§ EXERCISE INPUTS:
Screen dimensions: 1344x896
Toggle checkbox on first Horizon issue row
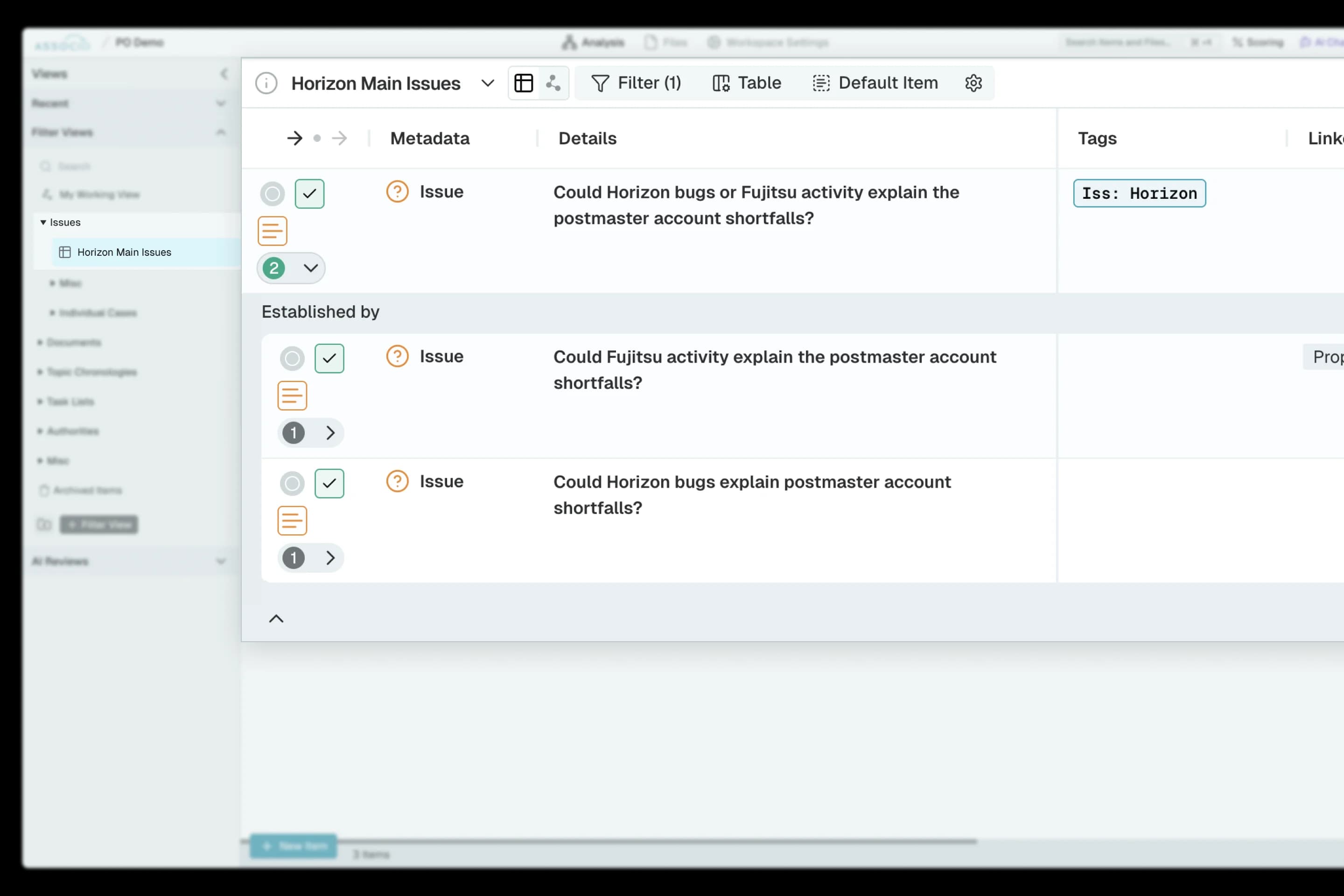(309, 194)
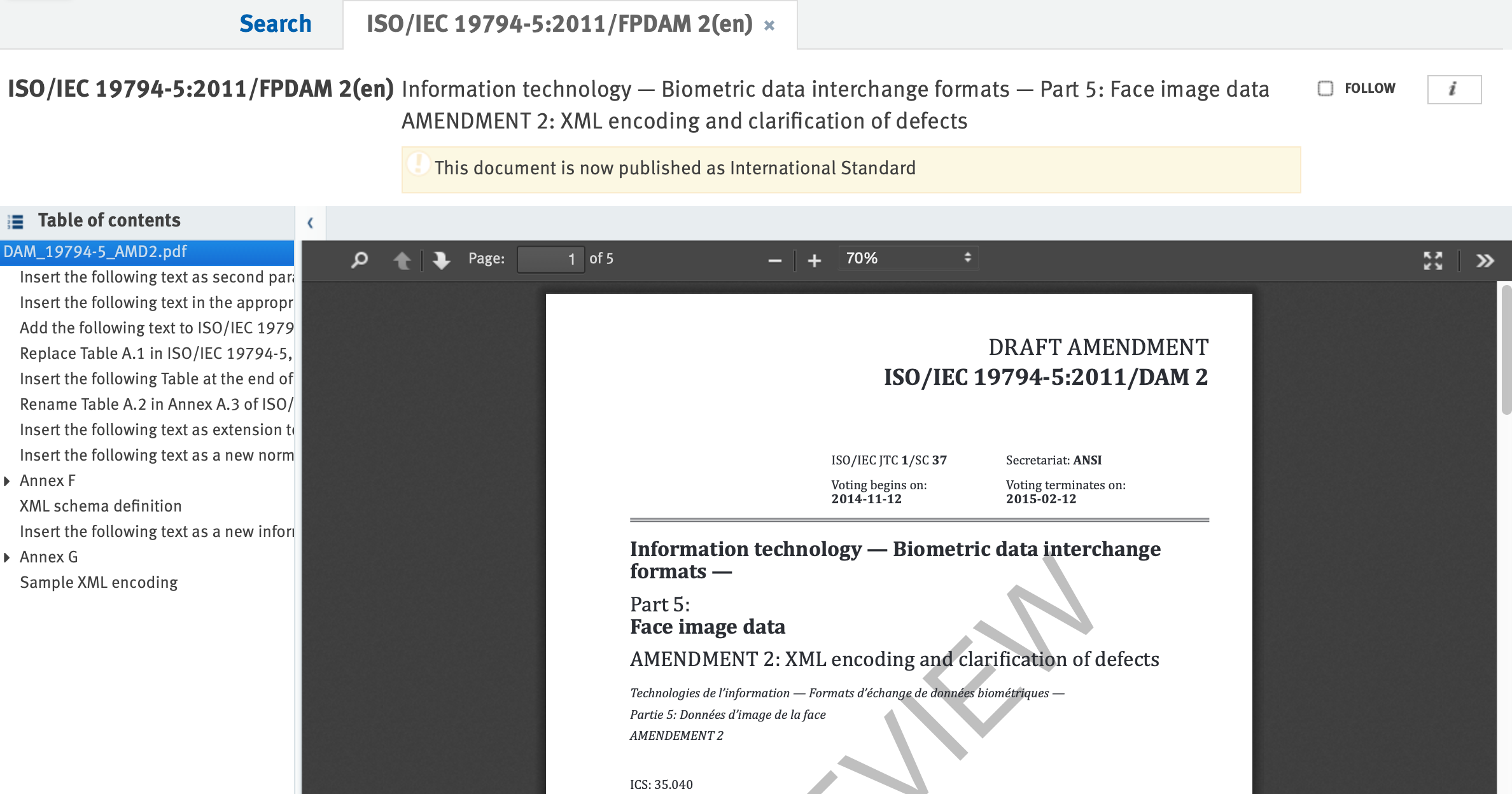Open the 70% zoom level dropdown
This screenshot has height=794, width=1512.
coord(908,258)
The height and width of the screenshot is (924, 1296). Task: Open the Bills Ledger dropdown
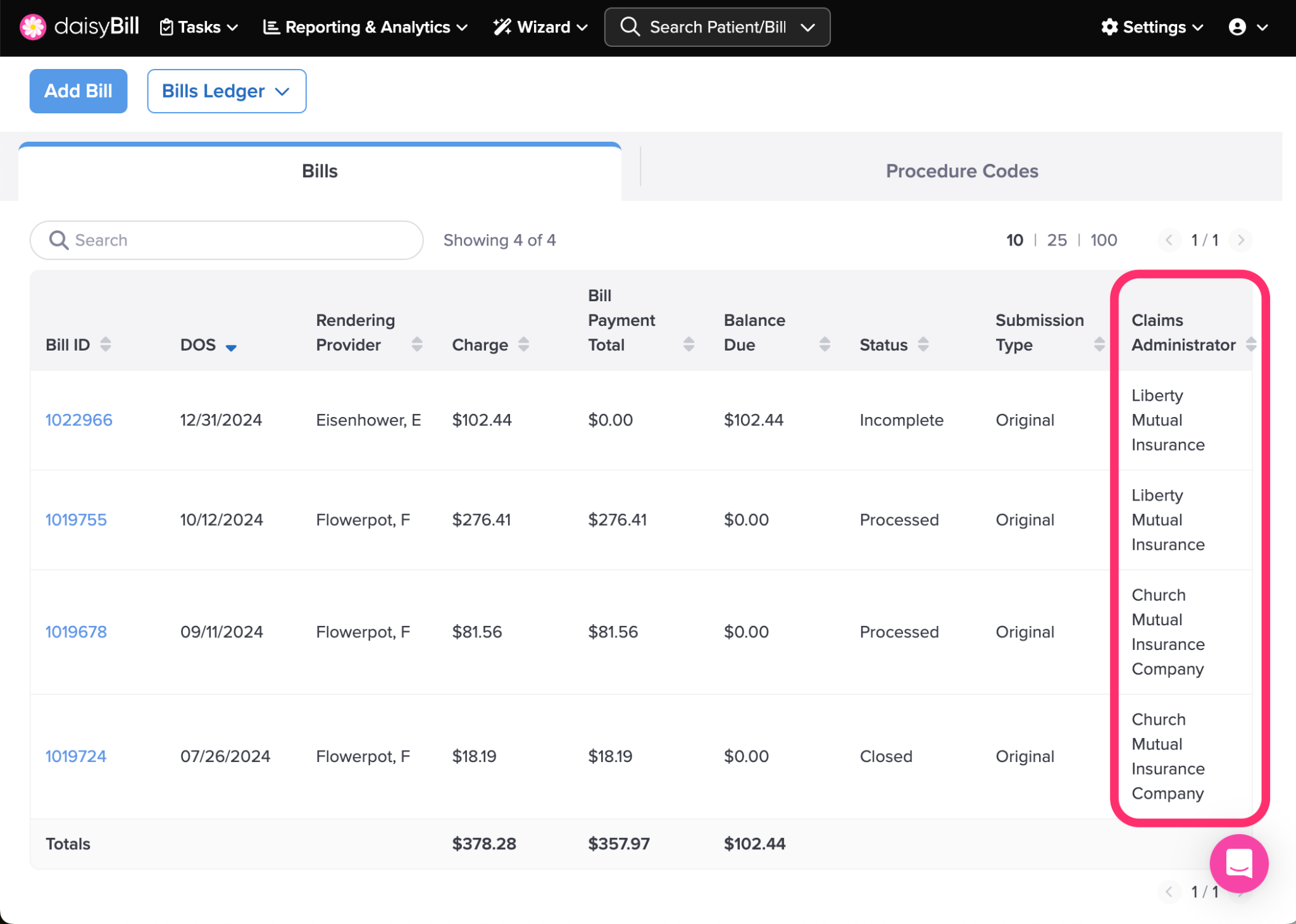pos(227,91)
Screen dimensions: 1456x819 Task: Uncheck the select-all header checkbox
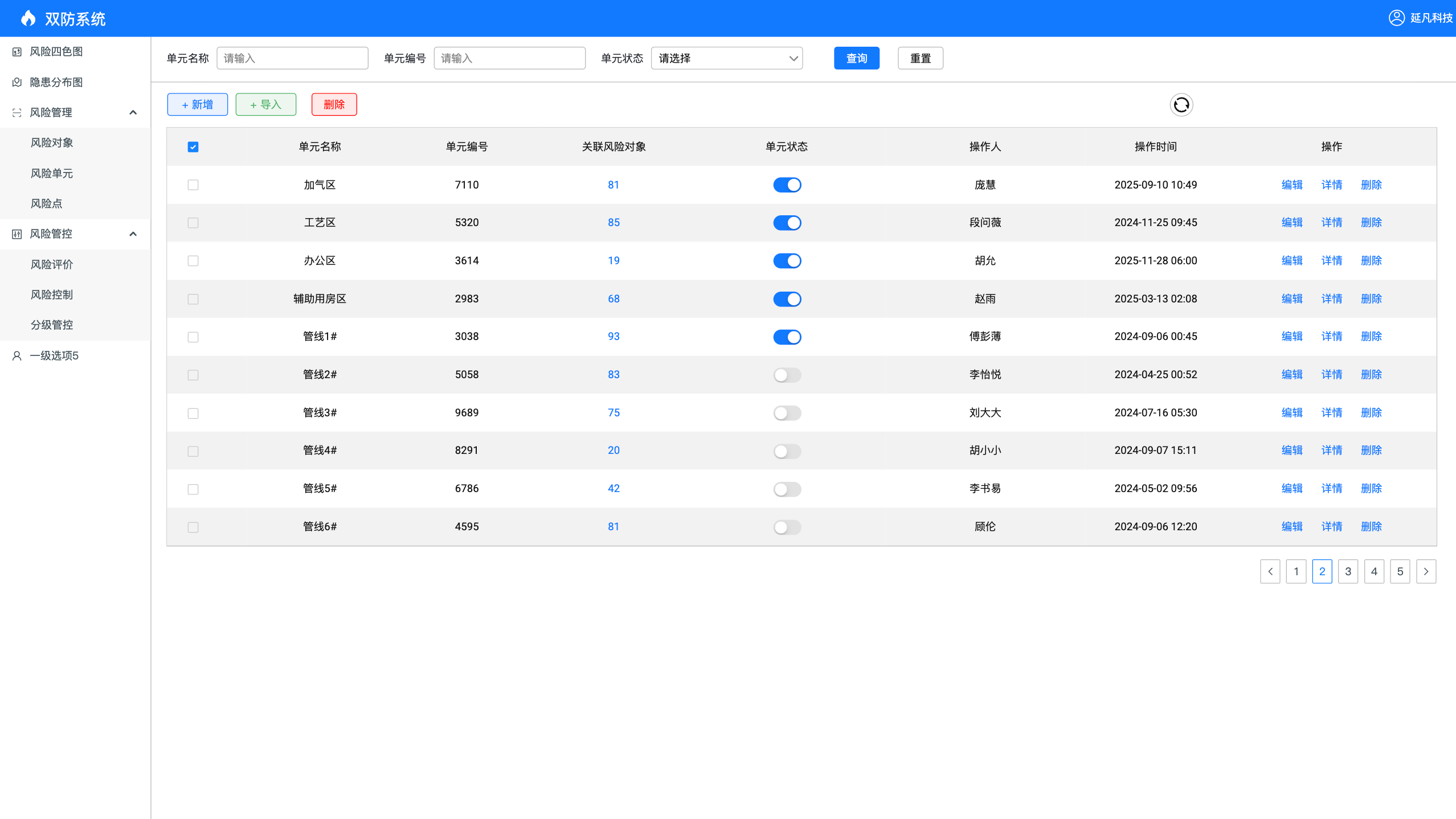(x=193, y=147)
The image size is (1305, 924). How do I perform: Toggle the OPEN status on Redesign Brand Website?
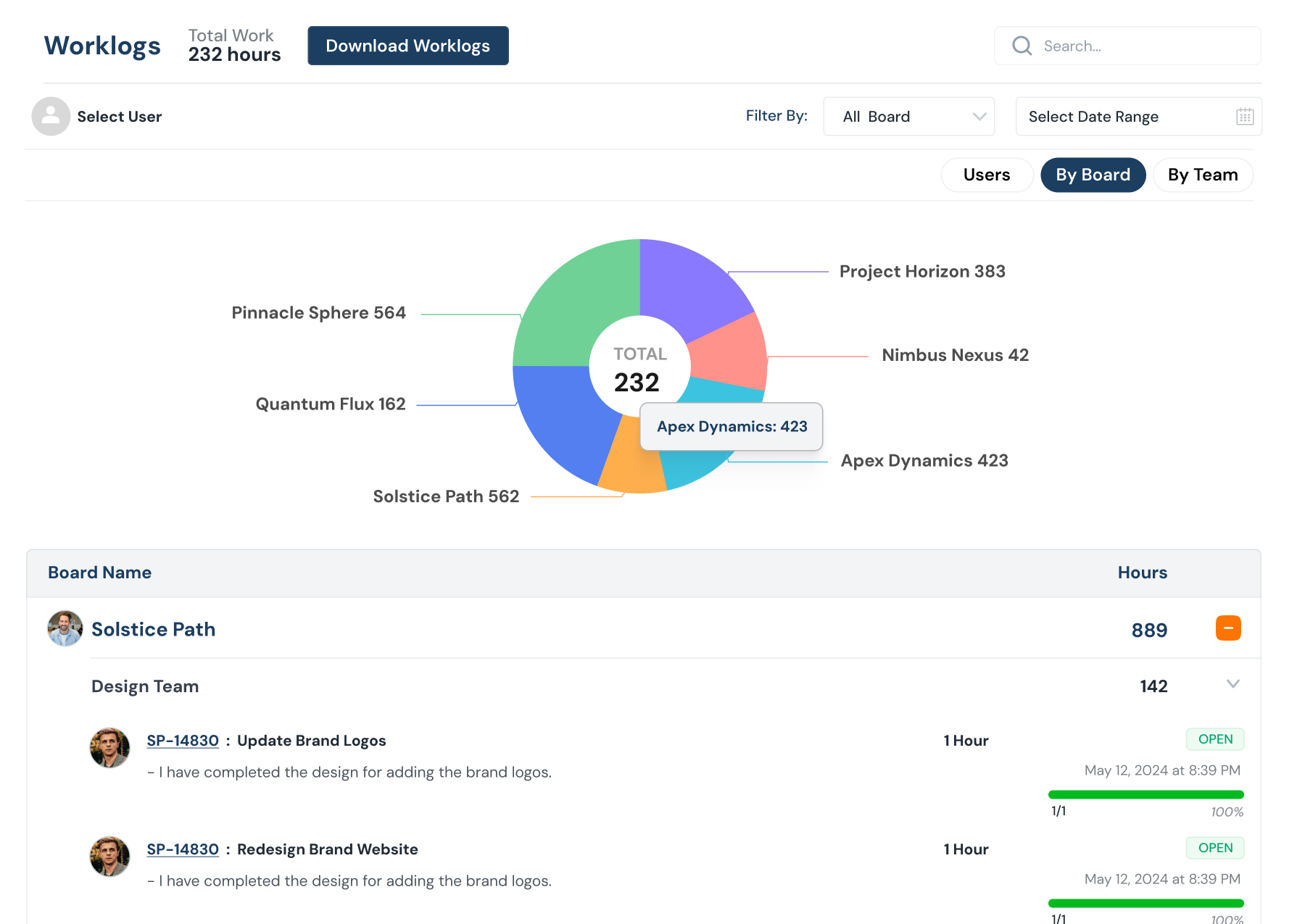tap(1214, 847)
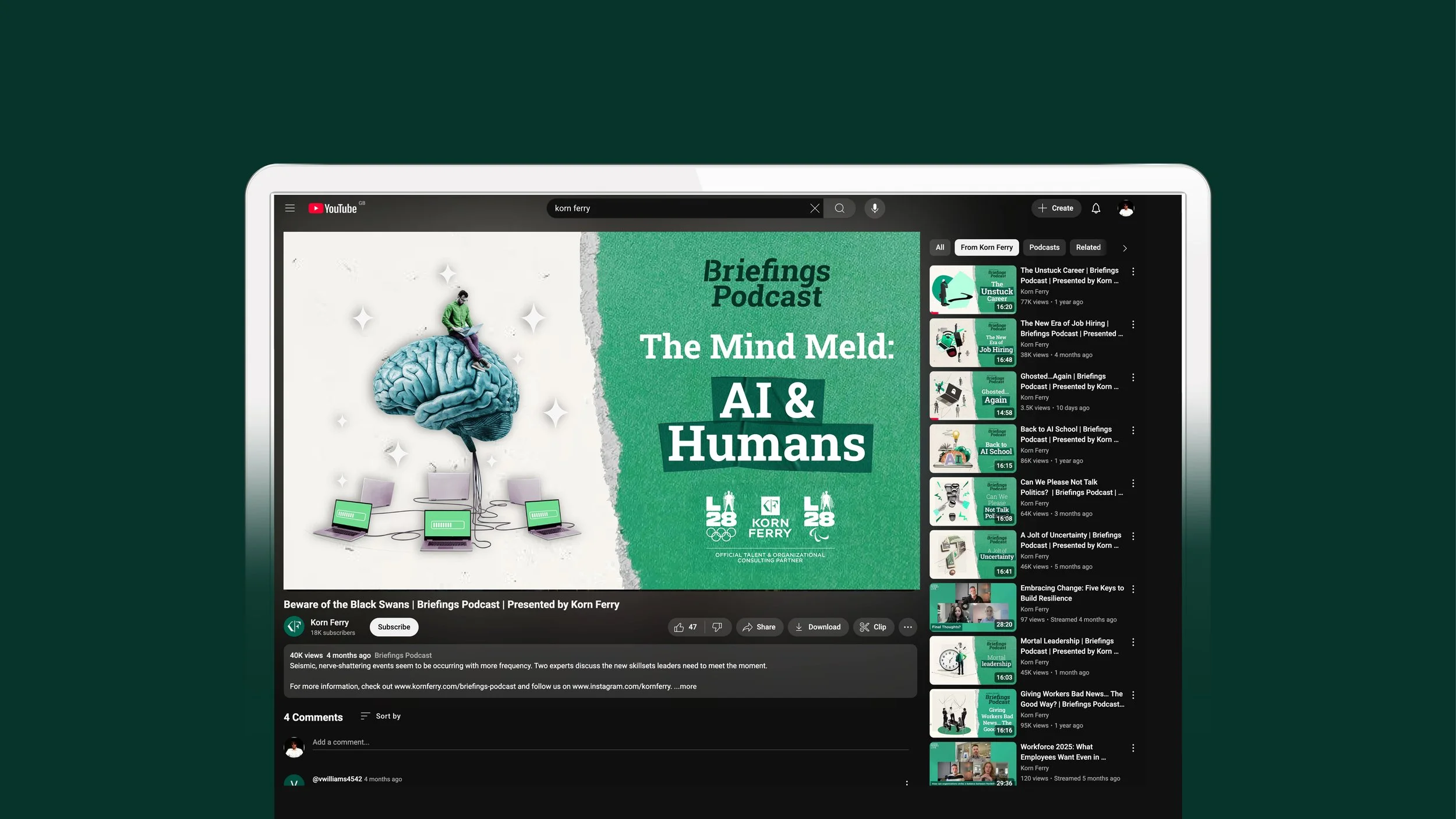
Task: Click the magnifier search button
Action: [839, 208]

§ WHAT YOU NEED TO DO: Your copy should match the entries above exactly and contain no pictures.

§ RESPONSE AREA:
Screen dimensions: 1344x896
Toggle checkbox on first Horizon issue row
(309, 194)
Open the 70% zoom level dropdown
This screenshot has height=794, width=1512.
coord(908,258)
The height and width of the screenshot is (924, 1296). Task: Open the Bills Ledger dropdown
pos(227,91)
Screen dimensions: 1456x819 Task: Uncheck the select-all header checkbox
(x=193, y=147)
The image size is (1305, 924). How do I perform: Toggle the OPEN status on Redesign Brand Website?
tap(1214, 847)
Task: Click the magnifier search button
Action: [839, 208]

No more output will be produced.